The second major blood grouping system is the Rhesus (Rh) system.
Philip Levine, in 1939, discovered that the sera of most women who gave birth to infants with hemolytic disease contained an antibody that reacted with the red cells of the infant and with the red cells of 85% of Caucasians.
In 1940, Landsteiner and Wiener injected blood from the monkey Macacus rhesus into rabbits and guinea pigs, and discovered the resulting antibody agglutinated rhesus (Rh) red cells, which appeared to have the same specificity as the neonatal antibody.
The donors whose cells were agglutinated by the antibody to Rh red cells were termed Rh positive; those whose cells were not agglutinated were termed Rh negative.
It is now known that the antibody obtained by Landsteiner and Wiener reacts with an antigen (LW) is different but is closely related to the one that is recognized in human hemolytic disease, but nevertheless the Rh nomenclature is still retained.
Like the ABO blood types, the Rh factor is an inherited blood protein, or antigen, on red blood cells.
Rh Blood Group Antigens
The term Rh blood group system refers to the five main Rh antigens (C, c, D, E, and e) as well as many other less frequent Rh antigens.
The terms Rh factor and Rh antigen are similar, and both refer to the RhD antigen only.
Of all the Rh antigens, antigen D (RhD) is most important.
Individuals either have or do not have the RhD antigen on the surface of their red blood cells.
This is usually indicated by “RhD positive” (does have the RhD antigen) or “RhD negative” (does not have the antigen) suffix to the ABO blood type.
This suffix is often shortened to “D pos”/“D neg,” “RhD pos”/“RhD neg,” or +/-.
The latter symbol is generally not preferred in research or medical situations, because it can be altered or obscured accidentally.
There are several alloantigenic determinants within the Rh system.
Clinically, the D antigen has a lot of medical importance.
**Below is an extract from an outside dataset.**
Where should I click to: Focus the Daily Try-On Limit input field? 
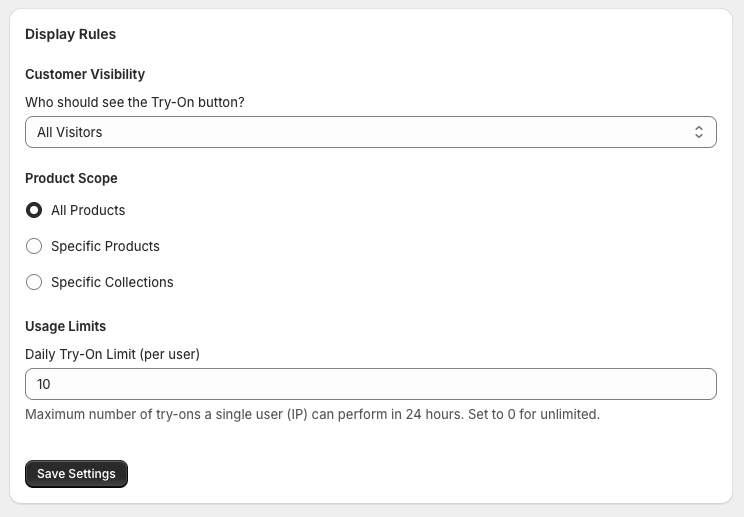click(371, 384)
This is because RhD negative individuals who receive RhD positive erythrocytes by transfusion can develop alloantibodies that may lead to severe reactions with further transfusions of RhD-positive blood.
The D antigen also poses a problem in RhD-negative mothers who bear a child with RhD-positive red cells inherited from the father. The entry of fetal erythrocytes into the maternal circulation at parturition or trauma during the pregnancy (such as in amniocentesis) can lead to alloimmunization against the RhD antigen. This may cause hemolytic disease of the newborn in subsequent pregnancies. This can now be prevented by the administration of Rh (D) immunoglobulin to these women within 72 hours of parturition.
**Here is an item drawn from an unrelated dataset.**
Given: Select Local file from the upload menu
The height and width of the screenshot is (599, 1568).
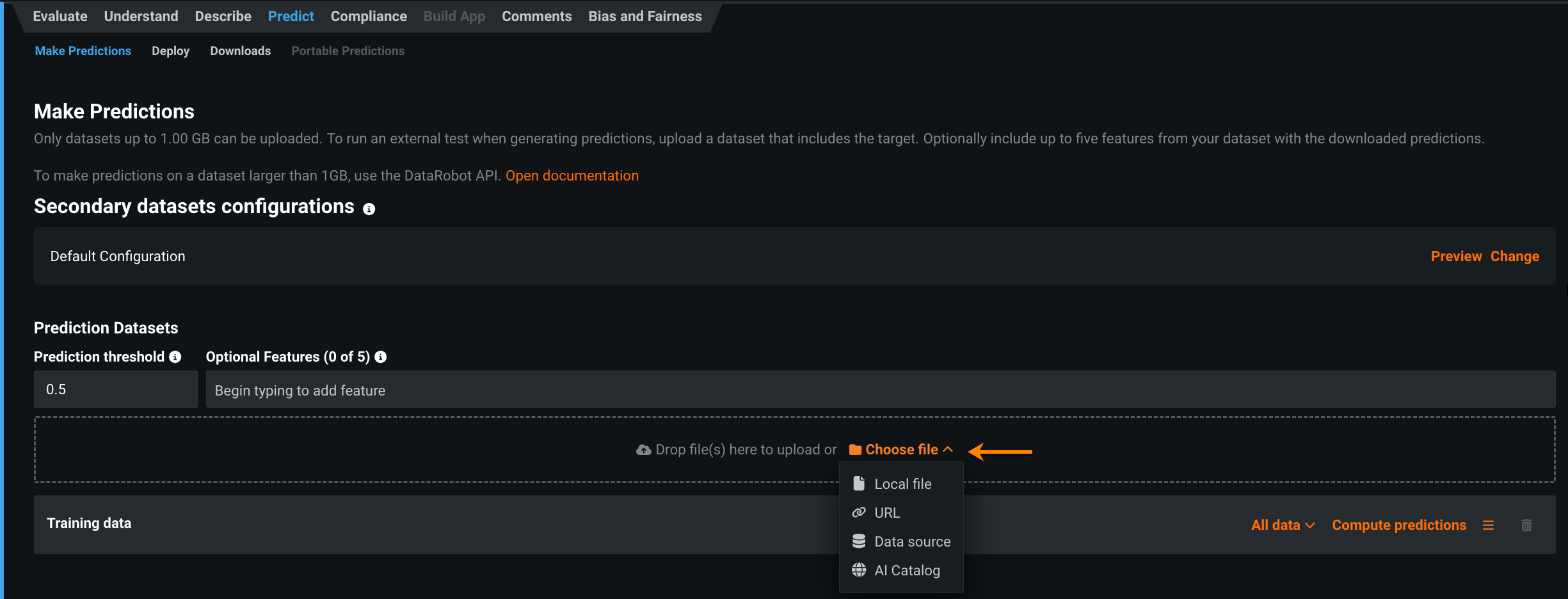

Unlike the ABO system, there are no natural antibodies against Rh antigens.
Antibodies against Rh antigens develop only in certain situations, such as in Rh incompatible pregnancy or transfusion.
Most of these antibodies are IgG antibodies and few IgM antibodies.
These are incomplete antibodies and can be detected in newborn blood by direct Coombs’ test and in mother blood by indirect Coombs’ test.